Each record is to be printed exactly as given, down to the last mark.
Start of RECORDS SHOWN
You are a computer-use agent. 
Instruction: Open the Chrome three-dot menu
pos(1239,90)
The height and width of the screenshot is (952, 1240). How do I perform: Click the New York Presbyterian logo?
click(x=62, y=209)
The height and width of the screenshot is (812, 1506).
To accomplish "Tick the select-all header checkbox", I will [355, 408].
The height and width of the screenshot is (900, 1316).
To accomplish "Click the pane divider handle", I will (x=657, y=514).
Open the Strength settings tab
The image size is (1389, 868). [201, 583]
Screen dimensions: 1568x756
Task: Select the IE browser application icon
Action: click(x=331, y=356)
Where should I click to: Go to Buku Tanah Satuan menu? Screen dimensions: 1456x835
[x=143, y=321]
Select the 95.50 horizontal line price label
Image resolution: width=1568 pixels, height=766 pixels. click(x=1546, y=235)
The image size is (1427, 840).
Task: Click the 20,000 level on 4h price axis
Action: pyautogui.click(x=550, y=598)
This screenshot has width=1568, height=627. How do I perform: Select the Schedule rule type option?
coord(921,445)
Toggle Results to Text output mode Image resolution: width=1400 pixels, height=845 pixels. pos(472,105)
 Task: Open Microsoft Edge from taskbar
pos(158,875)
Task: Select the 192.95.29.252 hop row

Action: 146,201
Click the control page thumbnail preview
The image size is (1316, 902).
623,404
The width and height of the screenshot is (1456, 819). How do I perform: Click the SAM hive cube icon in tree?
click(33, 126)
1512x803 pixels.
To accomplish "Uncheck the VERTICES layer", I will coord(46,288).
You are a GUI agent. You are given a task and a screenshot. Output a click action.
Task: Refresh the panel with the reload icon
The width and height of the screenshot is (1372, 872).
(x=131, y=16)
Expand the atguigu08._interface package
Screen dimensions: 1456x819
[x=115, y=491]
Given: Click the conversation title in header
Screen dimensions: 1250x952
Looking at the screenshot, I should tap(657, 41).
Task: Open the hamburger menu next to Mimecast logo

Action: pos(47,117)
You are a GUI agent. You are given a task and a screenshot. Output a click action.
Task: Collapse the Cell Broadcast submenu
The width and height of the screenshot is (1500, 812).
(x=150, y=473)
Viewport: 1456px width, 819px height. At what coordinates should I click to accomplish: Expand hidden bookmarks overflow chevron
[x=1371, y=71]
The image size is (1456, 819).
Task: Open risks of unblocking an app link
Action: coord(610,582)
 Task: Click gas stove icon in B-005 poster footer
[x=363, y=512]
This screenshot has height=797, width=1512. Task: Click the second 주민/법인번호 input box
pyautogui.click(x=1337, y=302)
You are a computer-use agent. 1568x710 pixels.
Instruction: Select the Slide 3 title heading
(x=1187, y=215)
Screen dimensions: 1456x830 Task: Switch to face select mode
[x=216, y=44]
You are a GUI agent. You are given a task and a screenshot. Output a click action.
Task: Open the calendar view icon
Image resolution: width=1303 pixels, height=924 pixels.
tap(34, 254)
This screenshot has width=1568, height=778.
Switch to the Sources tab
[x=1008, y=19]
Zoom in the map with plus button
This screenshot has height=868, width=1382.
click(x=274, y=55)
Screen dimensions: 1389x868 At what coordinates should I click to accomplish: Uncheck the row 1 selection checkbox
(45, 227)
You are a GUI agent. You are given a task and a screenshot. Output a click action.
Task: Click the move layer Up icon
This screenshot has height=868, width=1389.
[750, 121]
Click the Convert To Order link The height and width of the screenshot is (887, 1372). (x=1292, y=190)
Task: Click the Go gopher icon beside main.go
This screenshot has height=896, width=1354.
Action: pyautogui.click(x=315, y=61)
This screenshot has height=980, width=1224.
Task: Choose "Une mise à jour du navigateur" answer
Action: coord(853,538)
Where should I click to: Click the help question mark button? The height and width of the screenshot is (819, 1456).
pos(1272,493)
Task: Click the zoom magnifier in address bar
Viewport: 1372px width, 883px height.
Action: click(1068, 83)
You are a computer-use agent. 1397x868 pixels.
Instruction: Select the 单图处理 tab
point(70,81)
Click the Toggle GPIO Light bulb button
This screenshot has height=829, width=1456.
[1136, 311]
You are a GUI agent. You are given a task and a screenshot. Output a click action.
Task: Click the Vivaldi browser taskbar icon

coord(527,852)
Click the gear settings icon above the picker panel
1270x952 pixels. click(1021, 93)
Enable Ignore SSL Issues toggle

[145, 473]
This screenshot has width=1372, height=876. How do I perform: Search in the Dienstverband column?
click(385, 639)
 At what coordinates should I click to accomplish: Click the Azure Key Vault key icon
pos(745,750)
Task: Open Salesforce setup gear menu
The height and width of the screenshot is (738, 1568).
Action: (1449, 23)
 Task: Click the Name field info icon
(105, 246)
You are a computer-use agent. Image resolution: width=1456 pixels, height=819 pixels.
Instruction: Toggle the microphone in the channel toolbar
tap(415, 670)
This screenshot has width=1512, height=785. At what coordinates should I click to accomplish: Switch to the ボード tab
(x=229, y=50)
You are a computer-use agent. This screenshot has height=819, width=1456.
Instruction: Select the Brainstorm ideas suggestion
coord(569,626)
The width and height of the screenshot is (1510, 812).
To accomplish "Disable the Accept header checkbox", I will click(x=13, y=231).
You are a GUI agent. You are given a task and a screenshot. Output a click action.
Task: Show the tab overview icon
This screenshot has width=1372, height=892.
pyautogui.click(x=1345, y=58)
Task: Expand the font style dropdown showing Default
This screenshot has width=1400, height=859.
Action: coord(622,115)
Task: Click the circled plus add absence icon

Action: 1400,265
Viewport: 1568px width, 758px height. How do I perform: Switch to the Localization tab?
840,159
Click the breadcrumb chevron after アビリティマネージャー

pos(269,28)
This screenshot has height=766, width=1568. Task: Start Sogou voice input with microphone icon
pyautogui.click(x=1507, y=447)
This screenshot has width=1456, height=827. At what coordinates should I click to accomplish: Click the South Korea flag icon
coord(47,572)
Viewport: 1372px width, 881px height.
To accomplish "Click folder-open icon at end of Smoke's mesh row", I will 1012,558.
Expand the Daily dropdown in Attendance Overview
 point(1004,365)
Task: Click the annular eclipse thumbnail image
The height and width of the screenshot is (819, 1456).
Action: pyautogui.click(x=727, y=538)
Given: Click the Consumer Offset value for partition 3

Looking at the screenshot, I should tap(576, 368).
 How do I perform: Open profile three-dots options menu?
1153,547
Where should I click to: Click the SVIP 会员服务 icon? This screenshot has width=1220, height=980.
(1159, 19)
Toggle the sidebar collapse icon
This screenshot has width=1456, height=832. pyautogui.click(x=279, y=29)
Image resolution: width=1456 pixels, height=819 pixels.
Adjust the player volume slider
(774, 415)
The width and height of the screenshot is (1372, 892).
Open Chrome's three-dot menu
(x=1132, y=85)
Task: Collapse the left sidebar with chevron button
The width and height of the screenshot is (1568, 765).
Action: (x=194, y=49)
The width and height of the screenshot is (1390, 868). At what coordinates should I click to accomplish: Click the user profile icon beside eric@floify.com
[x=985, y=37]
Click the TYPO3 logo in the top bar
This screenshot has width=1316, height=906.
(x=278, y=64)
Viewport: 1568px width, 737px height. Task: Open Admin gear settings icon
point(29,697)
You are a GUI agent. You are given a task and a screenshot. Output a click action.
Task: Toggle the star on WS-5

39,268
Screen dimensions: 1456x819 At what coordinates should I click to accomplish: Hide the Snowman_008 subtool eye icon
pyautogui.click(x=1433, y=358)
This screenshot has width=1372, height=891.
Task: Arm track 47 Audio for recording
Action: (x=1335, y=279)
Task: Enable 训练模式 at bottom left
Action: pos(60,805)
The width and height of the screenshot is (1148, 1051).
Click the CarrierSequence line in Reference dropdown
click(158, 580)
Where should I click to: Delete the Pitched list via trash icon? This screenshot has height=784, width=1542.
End of RECORDS SHOWN
(ANSWER TO THIS EXERCISE):
You are a computer-use agent. 
Instruction: Open the Chrome three-dot menu
pos(1239,90)
The height and width of the screenshot is (952, 1240). How do I perform: Click the New York Presbyterian logo?
click(x=62, y=209)
The height and width of the screenshot is (812, 1506).
To accomplish "Tick the select-all header checkbox", I will [355, 408].
The height and width of the screenshot is (900, 1316).
To accomplish "Click the pane divider handle", I will (x=657, y=514).
Open the Strength settings tab
The image size is (1389, 868). [201, 583]
Screen dimensions: 1568x756
Task: Select the IE browser application icon
Action: click(x=331, y=356)
Where should I click to: Go to Buku Tanah Satuan menu? Screen dimensions: 1456x835
[x=143, y=321]
Select the 95.50 horizontal line price label
Image resolution: width=1568 pixels, height=766 pixels. click(x=1546, y=235)
The image size is (1427, 840).
Task: Click the 20,000 level on 4h price axis
Action: pyautogui.click(x=550, y=598)
This screenshot has width=1568, height=627. How do I perform: Select the Schedule rule type option?
coord(921,445)
Toggle Results to Text output mode Image resolution: width=1400 pixels, height=845 pixels. pos(472,105)
 Task: Open Microsoft Edge from taskbar
pos(158,875)
Task: Select the 192.95.29.252 hop row

Action: 146,201
Click the control page thumbnail preview
The image size is (1316, 902).
623,404
The width and height of the screenshot is (1456, 819). How do I perform: Click the SAM hive cube icon in tree?
click(33, 126)
1512x803 pixels.
To accomplish "Uncheck the VERTICES layer", I will coord(46,288).
You are a GUI agent. You are given a task and a screenshot. Output a click action.
Task: Refresh the panel with the reload icon
The width and height of the screenshot is (1372, 872).
(x=131, y=16)
Expand the atguigu08._interface package
Screen dimensions: 1456x819
[x=115, y=491]
Given: Click the conversation title in header
Screen dimensions: 1250x952
Looking at the screenshot, I should tap(657, 41).
Task: Open the hamburger menu next to Mimecast logo

Action: pos(47,117)
You are a GUI agent. You are given a task and a screenshot. Output a click action.
Task: Collapse the Cell Broadcast submenu
The width and height of the screenshot is (1500, 812).
(x=150, y=473)
Viewport: 1456px width, 819px height. At what coordinates should I click to accomplish: Expand hidden bookmarks overflow chevron
[x=1371, y=71]
The image size is (1456, 819).
Task: Open risks of unblocking an app link
Action: coord(610,582)
 Task: Click gas stove icon in B-005 poster footer
[x=363, y=512]
This screenshot has height=797, width=1512. Task: Click the second 주민/법인번호 input box
pyautogui.click(x=1337, y=302)
You are a computer-use agent. 1568x710 pixels.
Instruction: Select the Slide 3 title heading
(x=1187, y=215)
Screen dimensions: 1456x830 Task: Switch to face select mode
[x=216, y=44]
You are a GUI agent. You are given a task and a screenshot. Output a click action.
Task: Open the calendar view icon
Image resolution: width=1303 pixels, height=924 pixels.
tap(34, 254)
This screenshot has width=1568, height=778.
Switch to the Sources tab
[x=1008, y=19]
Zoom in the map with plus button
This screenshot has height=868, width=1382.
click(x=274, y=55)
Screen dimensions: 1389x868 At what coordinates should I click to accomplish: Uncheck the row 1 selection checkbox
(45, 227)
You are a GUI agent. You are given a task and a screenshot. Output a click action.
Task: Click the move layer Up icon
This screenshot has height=868, width=1389.
[750, 121]
Click the Convert To Order link The height and width of the screenshot is (887, 1372). (x=1292, y=190)
Task: Click the Go gopher icon beside main.go
This screenshot has height=896, width=1354.
Action: pyautogui.click(x=315, y=61)
This screenshot has height=980, width=1224.
Task: Choose "Une mise à jour du navigateur" answer
Action: coord(853,538)
Where should I click to: Click the help question mark button? The height and width of the screenshot is (819, 1456).
pos(1272,493)
Task: Click the zoom magnifier in address bar
Viewport: 1372px width, 883px height.
Action: click(1068, 83)
You are a computer-use agent. 1397x868 pixels.
Instruction: Select the 单图处理 tab
point(70,81)
Click the Toggle GPIO Light bulb button
This screenshot has height=829, width=1456.
[1136, 311]
You are a GUI agent. You are given a task and a screenshot. Output a click action.
Task: Click the Vivaldi browser taskbar icon

coord(527,852)
Click the gear settings icon above the picker panel
1270x952 pixels. click(1021, 93)
Enable Ignore SSL Issues toggle

[145, 473]
This screenshot has width=1372, height=876. How do I perform: Search in the Dienstverband column?
click(385, 639)
 At what coordinates should I click to accomplish: Click the Azure Key Vault key icon
pos(745,750)
Task: Open Salesforce setup gear menu
The height and width of the screenshot is (738, 1568).
Action: (1449, 23)
 Task: Click the Name field info icon
(105, 246)
You are a computer-use agent. Image resolution: width=1456 pixels, height=819 pixels.
Instruction: Toggle the microphone in the channel toolbar
tap(415, 670)
This screenshot has width=1512, height=785. At what coordinates should I click to accomplish: Switch to the ボード tab
(x=229, y=50)
You are a computer-use agent. This screenshot has height=819, width=1456.
Instruction: Select the Brainstorm ideas suggestion
coord(569,626)
The width and height of the screenshot is (1510, 812).
To accomplish "Disable the Accept header checkbox", I will click(x=13, y=231).
You are a GUI agent. You are given a task and a screenshot. Output a click action.
Task: Show the tab overview icon
This screenshot has width=1372, height=892.
pyautogui.click(x=1345, y=58)
Task: Expand the font style dropdown showing Default
This screenshot has width=1400, height=859.
Action: coord(622,115)
Task: Click the circled plus add absence icon

Action: 1400,265
Viewport: 1568px width, 758px height. How do I perform: Switch to the Localization tab?
840,159
Click the breadcrumb chevron after アビリティマネージャー

pos(269,28)
This screenshot has height=766, width=1568. Task: Start Sogou voice input with microphone icon
pyautogui.click(x=1507, y=447)
This screenshot has width=1456, height=827. At what coordinates should I click to accomplish: Click the South Korea flag icon
coord(47,572)
Viewport: 1372px width, 881px height.
To accomplish "Click folder-open icon at end of Smoke's mesh row", I will 1012,558.
Expand the Daily dropdown in Attendance Overview
 point(1004,365)
Task: Click the annular eclipse thumbnail image
The height and width of the screenshot is (819, 1456).
Action: pyautogui.click(x=727, y=538)
Given: Click the Consumer Offset value for partition 3

Looking at the screenshot, I should tap(576, 368).
 How do I perform: Open profile three-dots options menu?
1153,547
Where should I click to: Click the SVIP 会员服务 icon? This screenshot has width=1220, height=980.
(1159, 19)
Toggle the sidebar collapse icon
This screenshot has width=1456, height=832. pyautogui.click(x=279, y=29)
Image resolution: width=1456 pixels, height=819 pixels.
Adjust the player volume slider
(774, 415)
The width and height of the screenshot is (1372, 892).
Open Chrome's three-dot menu
(x=1132, y=85)
Task: Collapse the left sidebar with chevron button
The width and height of the screenshot is (1568, 765).
Action: (x=194, y=49)
The width and height of the screenshot is (1390, 868). At what coordinates should I click to accomplish: Click the user profile icon beside eric@floify.com
[x=985, y=37]
Click the TYPO3 logo in the top bar
This screenshot has width=1316, height=906.
(x=278, y=64)
Viewport: 1568px width, 737px height. Task: Open Admin gear settings icon
point(29,697)
You are a GUI agent. You are given a task and a screenshot. Output a click action.
Task: Toggle the star on WS-5

39,268
Screen dimensions: 1456x819 At what coordinates should I click to accomplish: Hide the Snowman_008 subtool eye icon
pyautogui.click(x=1433, y=358)
This screenshot has width=1372, height=891.
Task: Arm track 47 Audio for recording
Action: (x=1335, y=279)
Task: Enable 训练模式 at bottom left
Action: pos(60,805)
The width and height of the screenshot is (1148, 1051).
Click the CarrierSequence line in Reference dropdown
click(158, 580)
Where should I click to: Delete the Pitched list via trash icon? This screenshot has height=784, width=1542.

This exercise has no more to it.